Podem ser consumidos:

Feijão verde
Quiabo
Couve-folha
Alface
Iogurte
Peixe e mariscos

Devem ser evitados:

Café
Chá verde
Feijão seco
Leite e derivados
Repolho
Carne vermelha


Dramas e dores do feminino

Para compreensão da relação das mulheres com a menstruação, como também com a SPM - Síndrome Pré-Menstrual e seus diversos sintomas físicos e psíquicos, entre os quais está a enxaqueca, considero imprescindível uma reflexão sobre a influência que a intensa carga cultural negativa, historicamente associada às funções corporais femininas, exerce sobre a saúde do relacionamento das mulheres com seu corpo, sua menstruação, sua sexualidade e sua feminilidade.

Atualmente, mesmo expostas, sistematicamente, a um verdadeiro turbilhão de informações, a menarca, a primeira menstruação, que é um fenômeno que faz parte do desenvolvimento sexual feminino normal, muitas vezes, ainda acontece envolta numa atmosfera de segredo, silêncio, vergonha e desconforto.

Através de uma simples analogia entre a fisiologia da menstruação e o funcionamento da bexiga e dos intestinos, o ginecologista Eliezer Berenstein, demonstra, de forma contundente, como a influência negativa desse fator cultural se evidencia no cotidiano das mulheres.

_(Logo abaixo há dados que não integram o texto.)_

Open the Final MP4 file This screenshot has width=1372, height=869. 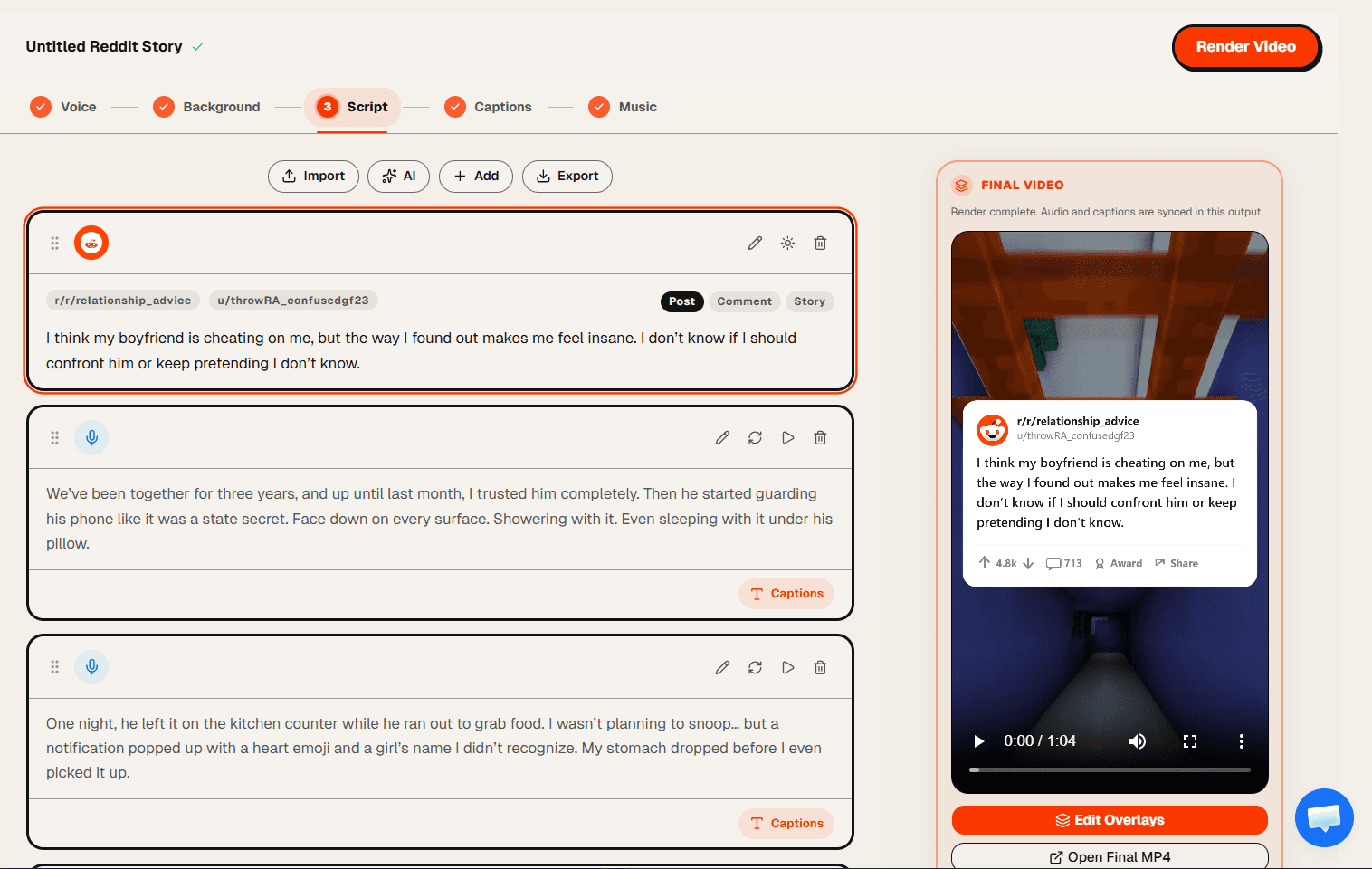pos(1110,856)
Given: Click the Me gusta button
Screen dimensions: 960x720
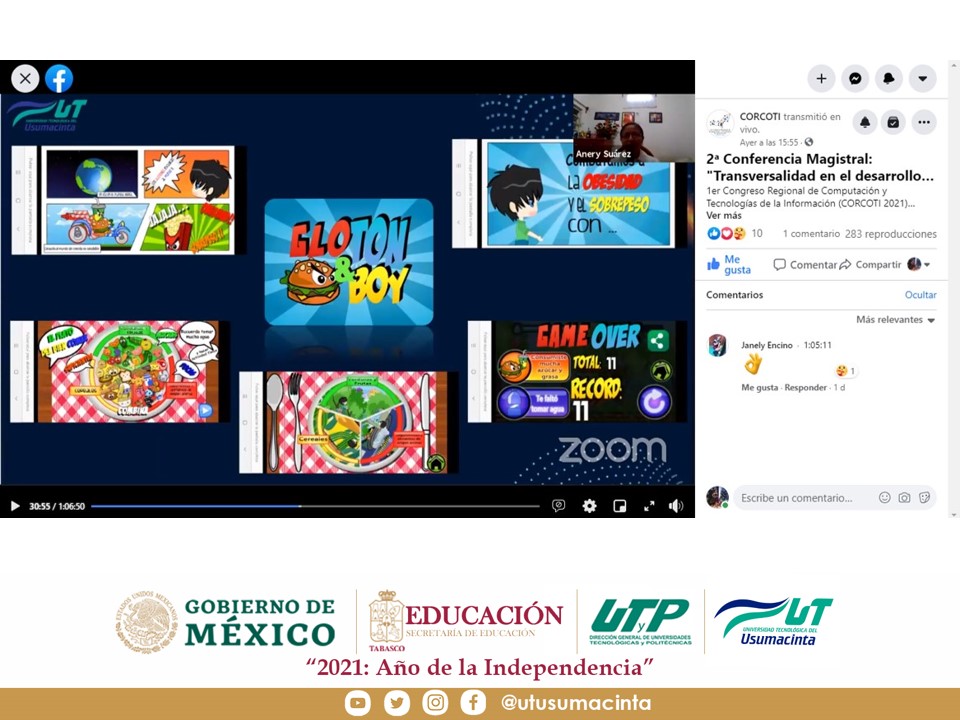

Ele nos lembra que "quando temos vontade de urinar ou evacuar, esses órgãos enviam sinais nos alertando de que é hora de procurar um banheiro. Mas ninguém cresce ouvindo que "fazer xixi" dói! O útero também manda uma mensagem avisando que é hora de eliminar o sangue menstrual. Mas, desde pequenas as mulheres ouvem que menstruar é um estorvo, que dói e incomoda".

Ao longo de suas vidas, as mulheres vivenciam, ciclicamente, transformações físicas e psicológicas, relacionadas ao ciclo menstrual, à gravidez, ao parto e à amamentação.

Acredito que a saúde feminina, entendo saúde como "um estado de razoável harmonia entre o sujeito e a sua própria realidade", depende de uma educação focada no desenvolvimento da consciência desta ciclicidade, que ajude as mulheres a se orgulharem de sua maturidade física, de seus corpos, que contemple as complexidades do fenômeno da menstruação, que as prepare para lidar com as mudanças físicas e psicológicas inerentes à vida menstrual, através da elaboração de um repertório de atitudes de autocuidado que promovam a saúde integral feminina, pois quanto mais conscientes de seus ciclos mais as mulheres serão capazes de cuidar bem de suas vidas e também daqueles que precisam de seus cuidados.